R - Select files by dates in filenames

I already had a similar question here: R - How to choose files by dates in file names?

But I have to do a little change.

I still have a list of filenames, similar to that:

list = c("AT0ACH10000700100dymax.1-1-1993.31-12-2003",

I already have a command to sort out files that a certain length of recording (for example 10 in this case):

#Listing Files (creates the list above)
files = list.files(pattern="*00007.*dymax", recursive = TRUE)

#Making date readable
split_daymax = strsplit(files, split=".", fixed=TRUE)

from = unlist(lapply(split_daymax, "[[", 2))
to = unlist(lapply(split_daymax, "[[", 3))
from = as.POSIXct(from, format="%d-%m-%Y")
to = as.POSIXct(to, format="%d-%m-%Y")

timelistmax = difftime(to, from, "days")

#Files with more than 10 years of recording
index = timelistmax >= 10*360
filesdaymean = filesdaymean[index]

My problem is now that I have way too many files and no computer can handle that.

Now I only want to read in files that contain files from 1993 (or any other certain year I want) on and have 10 years of recording from then on, so the recordings should be at least until 2003.
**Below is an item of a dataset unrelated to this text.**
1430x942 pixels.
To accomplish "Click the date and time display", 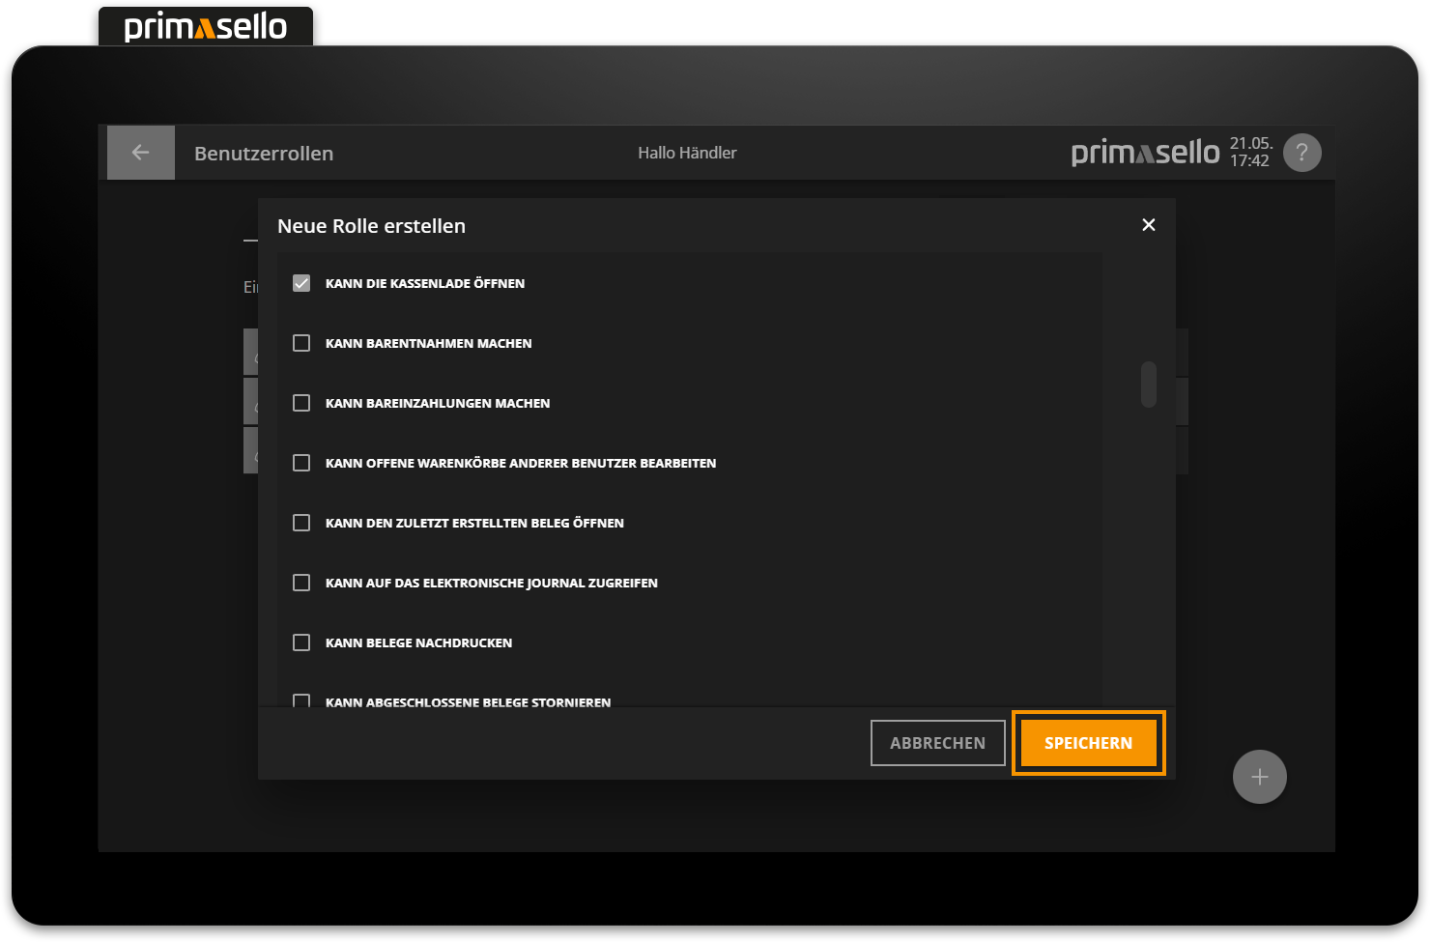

So the file 1973-1994 should not be included, but the file from 1981- 2011 is fine.

I dont know how to select a year in this case.

I am thankful for any help


fileDates <- str_extract_all(files, "[0-9]{1,2}-[0-9]{1,2}-[0-9]{4}")

find_file <- function(x, whichYear, noYears = 10) {
  start <- as.Date(x[[1]], "%d-%m-%Y")
  end <- as.Date(x[[2]], "%d-%m-%Y")
  years <- as.numeric(end-whichYear, units = "days")/365
  years > noYears & (year(start) <= year(whichYear) & 
                       year(end) >= year(whichYear))
sapply(fileDates, find_file, whichYear = as.Date("1993-01-01"), noYears = 10)

You have two conditions which you can calculate first the number of years since 1993 and then use boolean logic to figure out if 1993 is within the date range.


Using files, to, and from as you've defined them above, this should get get you files that contain atleast a ten year span of data between 1993 and 2003:

df <- data.frame(file_name = files, file_start = from, file_end = to)
df_index <- year(df$file_start) <=1993 & year(df$file_end) >= 2003
files_to_load <- df$file_name[df_index]

If a base only solution is desired, turn the POSIXct to POSIXlt and extract the year component as such:

df <- data.frame(file_name = files, 
                 file_start = as.POSIXlt(from), 
                 file_end = as.POSIXlt(to))

df_index <- (df$file_start$year+1900 <=1993 & 
             df$file_end$year+1900  >= 2003)

files_to_load <- df$file_name[df_index]